### Work required
Only the lines below from the one containing "Fellowship (40, 983)" to the one containing "Challenges (41, 786)" should be repeated, both included and unchanged.

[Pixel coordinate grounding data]
┄┄┄┄┄┄

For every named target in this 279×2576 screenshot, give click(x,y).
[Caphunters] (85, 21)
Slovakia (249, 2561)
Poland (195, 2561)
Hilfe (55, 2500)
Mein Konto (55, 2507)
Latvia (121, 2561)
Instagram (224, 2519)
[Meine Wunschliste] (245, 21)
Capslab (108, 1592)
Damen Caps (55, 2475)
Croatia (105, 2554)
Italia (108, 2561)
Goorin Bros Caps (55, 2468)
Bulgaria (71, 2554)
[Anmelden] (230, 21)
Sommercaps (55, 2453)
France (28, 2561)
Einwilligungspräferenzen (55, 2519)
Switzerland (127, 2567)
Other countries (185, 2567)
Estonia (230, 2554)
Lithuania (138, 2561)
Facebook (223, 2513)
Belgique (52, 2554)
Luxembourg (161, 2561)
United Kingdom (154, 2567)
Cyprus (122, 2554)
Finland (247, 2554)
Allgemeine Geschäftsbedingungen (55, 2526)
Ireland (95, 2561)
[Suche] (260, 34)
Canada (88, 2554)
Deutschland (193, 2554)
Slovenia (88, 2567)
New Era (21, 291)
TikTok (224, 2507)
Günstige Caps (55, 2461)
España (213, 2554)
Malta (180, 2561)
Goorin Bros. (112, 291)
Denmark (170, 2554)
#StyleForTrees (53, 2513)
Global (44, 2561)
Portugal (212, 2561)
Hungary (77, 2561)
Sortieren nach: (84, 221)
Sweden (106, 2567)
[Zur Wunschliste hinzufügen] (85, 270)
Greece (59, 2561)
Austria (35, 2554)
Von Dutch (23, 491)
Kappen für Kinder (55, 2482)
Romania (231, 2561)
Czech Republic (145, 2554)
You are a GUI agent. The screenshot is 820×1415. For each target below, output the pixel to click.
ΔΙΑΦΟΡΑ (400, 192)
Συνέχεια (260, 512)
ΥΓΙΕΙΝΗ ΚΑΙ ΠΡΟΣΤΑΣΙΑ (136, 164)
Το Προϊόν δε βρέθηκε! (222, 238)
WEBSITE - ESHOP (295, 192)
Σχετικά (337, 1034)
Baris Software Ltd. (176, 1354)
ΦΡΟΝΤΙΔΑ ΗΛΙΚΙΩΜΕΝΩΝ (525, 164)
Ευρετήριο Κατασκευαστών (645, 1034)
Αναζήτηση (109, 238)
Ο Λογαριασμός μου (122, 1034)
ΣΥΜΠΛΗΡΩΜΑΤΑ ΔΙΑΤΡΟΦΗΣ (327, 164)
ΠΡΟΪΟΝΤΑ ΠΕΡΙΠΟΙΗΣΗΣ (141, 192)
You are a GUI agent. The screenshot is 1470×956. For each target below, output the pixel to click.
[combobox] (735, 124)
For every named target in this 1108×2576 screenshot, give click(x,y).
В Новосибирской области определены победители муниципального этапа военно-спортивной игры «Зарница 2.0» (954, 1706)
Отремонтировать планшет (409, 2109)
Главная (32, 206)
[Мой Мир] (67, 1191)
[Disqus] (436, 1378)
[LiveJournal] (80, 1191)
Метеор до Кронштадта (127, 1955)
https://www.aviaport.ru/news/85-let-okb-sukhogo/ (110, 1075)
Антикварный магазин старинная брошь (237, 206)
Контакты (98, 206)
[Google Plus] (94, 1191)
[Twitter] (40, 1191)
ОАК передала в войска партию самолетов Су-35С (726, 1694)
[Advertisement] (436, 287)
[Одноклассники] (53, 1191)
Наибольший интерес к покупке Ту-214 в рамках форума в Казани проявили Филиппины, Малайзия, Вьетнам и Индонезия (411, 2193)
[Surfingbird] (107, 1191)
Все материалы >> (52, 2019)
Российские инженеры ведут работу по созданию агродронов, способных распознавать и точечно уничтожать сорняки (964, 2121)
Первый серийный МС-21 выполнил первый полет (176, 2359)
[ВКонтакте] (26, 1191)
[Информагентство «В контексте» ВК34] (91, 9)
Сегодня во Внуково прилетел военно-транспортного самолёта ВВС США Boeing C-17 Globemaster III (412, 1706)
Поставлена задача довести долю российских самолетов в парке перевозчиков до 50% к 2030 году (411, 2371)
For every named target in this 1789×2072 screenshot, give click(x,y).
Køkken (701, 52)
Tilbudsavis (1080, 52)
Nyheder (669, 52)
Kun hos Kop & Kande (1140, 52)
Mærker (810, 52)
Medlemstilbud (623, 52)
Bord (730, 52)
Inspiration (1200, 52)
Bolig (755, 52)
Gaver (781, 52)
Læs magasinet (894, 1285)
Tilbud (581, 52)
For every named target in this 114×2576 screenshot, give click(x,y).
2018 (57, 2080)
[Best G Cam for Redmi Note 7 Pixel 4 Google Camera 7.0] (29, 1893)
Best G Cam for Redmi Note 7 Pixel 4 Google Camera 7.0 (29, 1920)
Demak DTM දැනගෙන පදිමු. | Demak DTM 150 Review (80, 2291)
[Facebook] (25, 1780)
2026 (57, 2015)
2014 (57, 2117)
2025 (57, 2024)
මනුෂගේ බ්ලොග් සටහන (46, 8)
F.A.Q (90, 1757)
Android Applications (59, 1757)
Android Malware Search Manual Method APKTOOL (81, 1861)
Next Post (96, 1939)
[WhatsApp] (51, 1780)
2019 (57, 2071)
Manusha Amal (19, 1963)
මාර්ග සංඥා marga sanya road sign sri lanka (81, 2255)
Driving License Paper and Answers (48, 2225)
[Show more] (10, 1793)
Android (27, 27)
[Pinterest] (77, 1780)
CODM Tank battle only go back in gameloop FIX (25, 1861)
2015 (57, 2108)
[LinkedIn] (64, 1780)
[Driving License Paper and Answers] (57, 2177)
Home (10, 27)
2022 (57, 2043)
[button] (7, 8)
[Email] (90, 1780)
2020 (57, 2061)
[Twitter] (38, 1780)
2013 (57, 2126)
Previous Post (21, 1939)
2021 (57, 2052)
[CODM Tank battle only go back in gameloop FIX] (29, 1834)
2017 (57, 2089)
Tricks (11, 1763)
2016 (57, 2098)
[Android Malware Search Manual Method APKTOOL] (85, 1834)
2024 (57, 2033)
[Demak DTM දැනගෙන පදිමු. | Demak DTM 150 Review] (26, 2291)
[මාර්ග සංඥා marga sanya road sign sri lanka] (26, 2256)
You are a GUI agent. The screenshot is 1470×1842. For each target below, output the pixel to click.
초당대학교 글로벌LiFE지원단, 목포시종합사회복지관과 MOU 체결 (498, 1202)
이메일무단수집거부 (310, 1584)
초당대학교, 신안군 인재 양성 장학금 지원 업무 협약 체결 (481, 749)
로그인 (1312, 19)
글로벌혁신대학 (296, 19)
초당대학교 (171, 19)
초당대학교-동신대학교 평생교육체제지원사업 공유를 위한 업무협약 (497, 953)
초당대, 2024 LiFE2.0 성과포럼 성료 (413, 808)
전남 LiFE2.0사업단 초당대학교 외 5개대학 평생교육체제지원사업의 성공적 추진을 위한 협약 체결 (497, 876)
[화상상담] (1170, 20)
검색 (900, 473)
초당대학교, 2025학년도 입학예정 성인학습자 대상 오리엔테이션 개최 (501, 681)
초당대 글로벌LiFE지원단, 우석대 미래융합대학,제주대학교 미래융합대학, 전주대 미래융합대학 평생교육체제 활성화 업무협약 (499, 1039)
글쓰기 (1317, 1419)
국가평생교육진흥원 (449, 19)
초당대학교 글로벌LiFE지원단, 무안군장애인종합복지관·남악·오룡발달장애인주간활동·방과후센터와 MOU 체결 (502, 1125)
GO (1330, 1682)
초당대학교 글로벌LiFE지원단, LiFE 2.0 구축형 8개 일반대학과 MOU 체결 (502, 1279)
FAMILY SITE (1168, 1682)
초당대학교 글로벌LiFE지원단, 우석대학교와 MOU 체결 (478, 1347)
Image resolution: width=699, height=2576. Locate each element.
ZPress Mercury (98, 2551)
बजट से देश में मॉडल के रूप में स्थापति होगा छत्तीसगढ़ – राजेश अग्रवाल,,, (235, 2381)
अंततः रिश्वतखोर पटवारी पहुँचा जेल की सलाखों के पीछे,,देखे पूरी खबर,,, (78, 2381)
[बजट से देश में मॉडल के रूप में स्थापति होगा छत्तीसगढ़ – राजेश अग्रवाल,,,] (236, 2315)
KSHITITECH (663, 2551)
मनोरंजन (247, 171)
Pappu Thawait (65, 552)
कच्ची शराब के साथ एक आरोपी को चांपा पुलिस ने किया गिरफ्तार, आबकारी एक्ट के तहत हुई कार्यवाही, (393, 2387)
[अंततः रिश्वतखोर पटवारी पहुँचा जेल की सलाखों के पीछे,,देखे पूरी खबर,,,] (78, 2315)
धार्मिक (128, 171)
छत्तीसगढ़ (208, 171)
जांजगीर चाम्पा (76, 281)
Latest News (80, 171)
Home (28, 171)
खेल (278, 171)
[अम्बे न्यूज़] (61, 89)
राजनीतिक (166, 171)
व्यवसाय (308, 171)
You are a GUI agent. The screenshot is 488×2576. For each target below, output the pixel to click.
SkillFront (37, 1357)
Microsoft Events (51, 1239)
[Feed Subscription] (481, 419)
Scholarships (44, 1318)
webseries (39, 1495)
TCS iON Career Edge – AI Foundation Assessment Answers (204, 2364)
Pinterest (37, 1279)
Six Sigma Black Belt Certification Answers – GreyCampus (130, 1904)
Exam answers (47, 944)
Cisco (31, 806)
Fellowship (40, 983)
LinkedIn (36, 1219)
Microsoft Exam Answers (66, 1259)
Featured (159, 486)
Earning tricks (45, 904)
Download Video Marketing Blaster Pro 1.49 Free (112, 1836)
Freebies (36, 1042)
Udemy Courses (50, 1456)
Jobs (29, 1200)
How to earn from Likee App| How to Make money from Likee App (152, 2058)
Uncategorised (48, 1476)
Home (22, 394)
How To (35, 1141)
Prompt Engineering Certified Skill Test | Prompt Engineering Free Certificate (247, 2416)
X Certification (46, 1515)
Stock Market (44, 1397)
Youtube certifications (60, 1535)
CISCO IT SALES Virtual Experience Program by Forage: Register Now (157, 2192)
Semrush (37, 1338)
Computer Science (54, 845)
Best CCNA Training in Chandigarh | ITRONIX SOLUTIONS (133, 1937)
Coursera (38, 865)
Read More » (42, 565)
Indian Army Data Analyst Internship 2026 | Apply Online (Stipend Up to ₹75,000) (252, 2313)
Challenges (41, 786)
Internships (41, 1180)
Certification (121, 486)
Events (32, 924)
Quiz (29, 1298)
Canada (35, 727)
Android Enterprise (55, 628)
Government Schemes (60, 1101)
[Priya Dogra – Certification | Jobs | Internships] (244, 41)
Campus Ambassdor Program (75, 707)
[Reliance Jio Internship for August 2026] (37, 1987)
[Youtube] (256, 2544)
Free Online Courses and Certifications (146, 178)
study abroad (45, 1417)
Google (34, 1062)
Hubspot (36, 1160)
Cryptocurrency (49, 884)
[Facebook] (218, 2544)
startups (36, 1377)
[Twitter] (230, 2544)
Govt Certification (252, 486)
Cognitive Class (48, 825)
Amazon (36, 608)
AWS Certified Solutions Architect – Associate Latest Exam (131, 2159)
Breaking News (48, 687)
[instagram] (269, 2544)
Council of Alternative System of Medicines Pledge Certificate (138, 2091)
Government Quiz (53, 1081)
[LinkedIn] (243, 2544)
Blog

┄┄┄┄┄┄

### Task result
Fellowship (40, 983)
LinkedIn (36, 1219)
Microsoft Exam Answers (66, 1259)
Featured (159, 486)
Earning tricks (45, 904)
Download Video Marketing Blaster Pro 1.49 Free (112, 1836)
Freebies (36, 1042)
Udemy Courses (50, 1456)
Jobs (29, 1200)
How to earn from Likee App| How to Make money from Likee App (152, 2058)
Uncategorised (48, 1476)
Home (22, 394)
How To (35, 1141)
Prompt Engineering Certified Skill Test | Prompt Engineering Free Certificate (247, 2416)
X Certification (46, 1515)
Stock Market (44, 1397)
Youtube certifications (60, 1535)
CISCO IT SALES Virtual Experience Program by Forage: Register Now (157, 2192)
Semrush (37, 1338)
Computer Science (54, 845)
Best CCNA Training in Chandigarh | ITRONIX SOLUTIONS (133, 1937)
Coursera (38, 865)
Read More » (42, 565)
Indian Army Data Analyst Internship 2026 | Apply Online (Stipend Up to ₹75,000) (252, 2313)
Challenges (41, 786)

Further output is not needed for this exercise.